What is needed >>
Under this line are the records; write out word for word the part that begins at the line containing "Collapse the Display" and ends at the line containing "840x572 pixels.", and no more.

Data listing >>
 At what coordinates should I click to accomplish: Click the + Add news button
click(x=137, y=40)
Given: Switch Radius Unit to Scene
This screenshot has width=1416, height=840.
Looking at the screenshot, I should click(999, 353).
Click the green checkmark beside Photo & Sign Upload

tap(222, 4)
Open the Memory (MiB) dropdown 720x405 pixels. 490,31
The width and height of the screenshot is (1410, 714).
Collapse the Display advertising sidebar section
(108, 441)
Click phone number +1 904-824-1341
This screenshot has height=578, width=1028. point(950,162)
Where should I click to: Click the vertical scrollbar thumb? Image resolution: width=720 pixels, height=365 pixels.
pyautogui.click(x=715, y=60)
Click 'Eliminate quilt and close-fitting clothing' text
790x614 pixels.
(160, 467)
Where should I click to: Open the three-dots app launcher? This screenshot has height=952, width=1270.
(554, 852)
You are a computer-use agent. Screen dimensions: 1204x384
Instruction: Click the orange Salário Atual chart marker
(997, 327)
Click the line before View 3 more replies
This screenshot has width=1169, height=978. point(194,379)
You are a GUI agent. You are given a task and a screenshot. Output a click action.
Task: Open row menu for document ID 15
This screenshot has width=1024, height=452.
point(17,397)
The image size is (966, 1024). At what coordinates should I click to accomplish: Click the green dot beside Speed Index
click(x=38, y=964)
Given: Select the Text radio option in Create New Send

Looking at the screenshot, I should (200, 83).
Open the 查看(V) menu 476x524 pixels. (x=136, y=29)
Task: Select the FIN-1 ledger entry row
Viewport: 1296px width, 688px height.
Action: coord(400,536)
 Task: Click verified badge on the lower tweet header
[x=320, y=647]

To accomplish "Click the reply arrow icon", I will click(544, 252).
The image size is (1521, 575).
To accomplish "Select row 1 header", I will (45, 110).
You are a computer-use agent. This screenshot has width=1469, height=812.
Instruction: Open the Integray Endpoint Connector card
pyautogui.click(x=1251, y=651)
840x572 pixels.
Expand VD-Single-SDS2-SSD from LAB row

Output for this exercise >>
Collapse the Display advertising sidebar section
(108, 441)
Click phone number +1 904-824-1341
This screenshot has height=578, width=1028. point(950,162)
Where should I click to: Click the vertical scrollbar thumb? Image resolution: width=720 pixels, height=365 pixels.
pyautogui.click(x=715, y=60)
Click 'Eliminate quilt and close-fitting clothing' text
790x614 pixels.
(160, 467)
Where should I click to: Open the three-dots app launcher? This screenshot has height=952, width=1270.
(554, 852)
You are a computer-use agent. Screen dimensions: 1204x384
Instruction: Click the orange Salário Atual chart marker
(997, 327)
Click the line before View 3 more replies
This screenshot has width=1169, height=978. point(194,379)
You are a GUI agent. You are given a task and a screenshot. Output a click action.
Task: Open row menu for document ID 15
This screenshot has width=1024, height=452.
point(17,397)
The image size is (966, 1024). At what coordinates should I click to accomplish: Click the green dot beside Speed Index
click(x=38, y=964)
Given: Select the Text radio option in Create New Send

Looking at the screenshot, I should (200, 83).
Open the 查看(V) menu 476x524 pixels. (x=136, y=29)
Task: Select the FIN-1 ledger entry row
Viewport: 1296px width, 688px height.
Action: coord(400,536)
 Task: Click verified badge on the lower tweet header
[x=320, y=647]

To accomplish "Click the reply arrow icon", I will click(544, 252).
The image size is (1521, 575).
To accomplish "Select row 1 header", I will (45, 110).
You are a computer-use agent. This screenshot has width=1469, height=812.
Instruction: Open the Integray Endpoint Connector card
pyautogui.click(x=1251, y=651)
840x572 pixels.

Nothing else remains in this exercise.